第31話『恋はジャスミン』
小柄なハルくんがその大きな鞄を両腕で抱えると、ちょっと不思議なアンバランス。だが、それが可愛い。
「それでは、確かに……」
きゅっと唇をつぐみ、真剣な眼差しで私たちを見、小さく頷きます。
男の人の決意に満ちた眼差しは、それだけで尊く感じられ、それがまた不安を芽生えさせるのよね。いけないわ……
「重く……ないですか?」
「平気です! 本日は、ありがとうございました!」
そう、はっきりとお礼を述べ、にっこりと。
なんて晴れやかな笑顔でしょう!
でも、あの鞄の中に、金貨の包みが合計十九包。非力な二本足の人族にとって、ちょっと大変かも。

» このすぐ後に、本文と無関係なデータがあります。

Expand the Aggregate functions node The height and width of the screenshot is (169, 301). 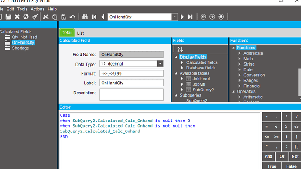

私たちの下半身は、腰の辺りからその骨と筋肉の組織がそのまますうっと尻尾の先まで細まって続くから、筋肉量からして全然違うわ。あんなにほっそりとした二本の足なんて、ちょっととぐろを巻いたら、ぺきって枯れ木みたいにへし折れちゃいそう。
そんな危うさを抱きながら、元気な足取りで裏木戸をくぐって出て行くハルくんを見送ると、思わずほおっとため息が。
「行っちゃった……」
ほんの短い時間だったけれど、不思議な瞬間だったわ……
これまで、大なり小なりやせこけた野良犬みたいな人間ばっかり見て来たから、とっても新鮮。毛並みがまるで違うって感覚なんです。
ふうっと心が数刻前の思い出にたゆたうわ。
彼の純朴なイメージが、殺伐としたこれまでの闘いの日々に、ミントの穏やかなそれでいて鮮烈な香りとなって吹き抜けて行く様……吹き抜けて……ぞわり。うわああ~、ま~たキラキラさんやデカハナさんのイメージがぬうっと私の中にぃぃぃぃぃ!?
「たはっ!?」
「ど、どうしたで御座るか?」
思わず地面に手をついて、肩で息をしちゃしますよ~!
咄嗟に背中をさすってくれるミカヅキ。何て優しいの。
「あ、ありがとう。もう大丈夫だから……」
「やっぱり変で御座るよ? 昨夜、本当に何があったで御座るか?」
「私……呪われてるかも……」
「ええっ!?」
「ごめん。忘れて。言ってみただけだから」
「の、の、呪いで御座るか!? 本当なら大変で御座るよ!」
また、指先でカリっと左肩のコインを引っかいてみる。取れないわあ~……
変に心配かけちゃったわ。いけないいけない。
「大丈夫だから」
本気で心配してくれているミカヅキに、安心する様に精一杯の笑顔で応えるわ。
ま~、それに引き換え、ジャスミンたら。
見れば、木戸から上半身を乗り出し、いつまでも手を振っているじゃない!?
ハルくん全振りで、本当に羨ましい事……
そんな気持ちでジャスミンを眺める私。そんな私を、心配そうに眺めるミカヅキ。そんなジャスミンが、くるっと振り向いたと思ったら、全力でダッシュ。私の目の前に滑り込んで来たの。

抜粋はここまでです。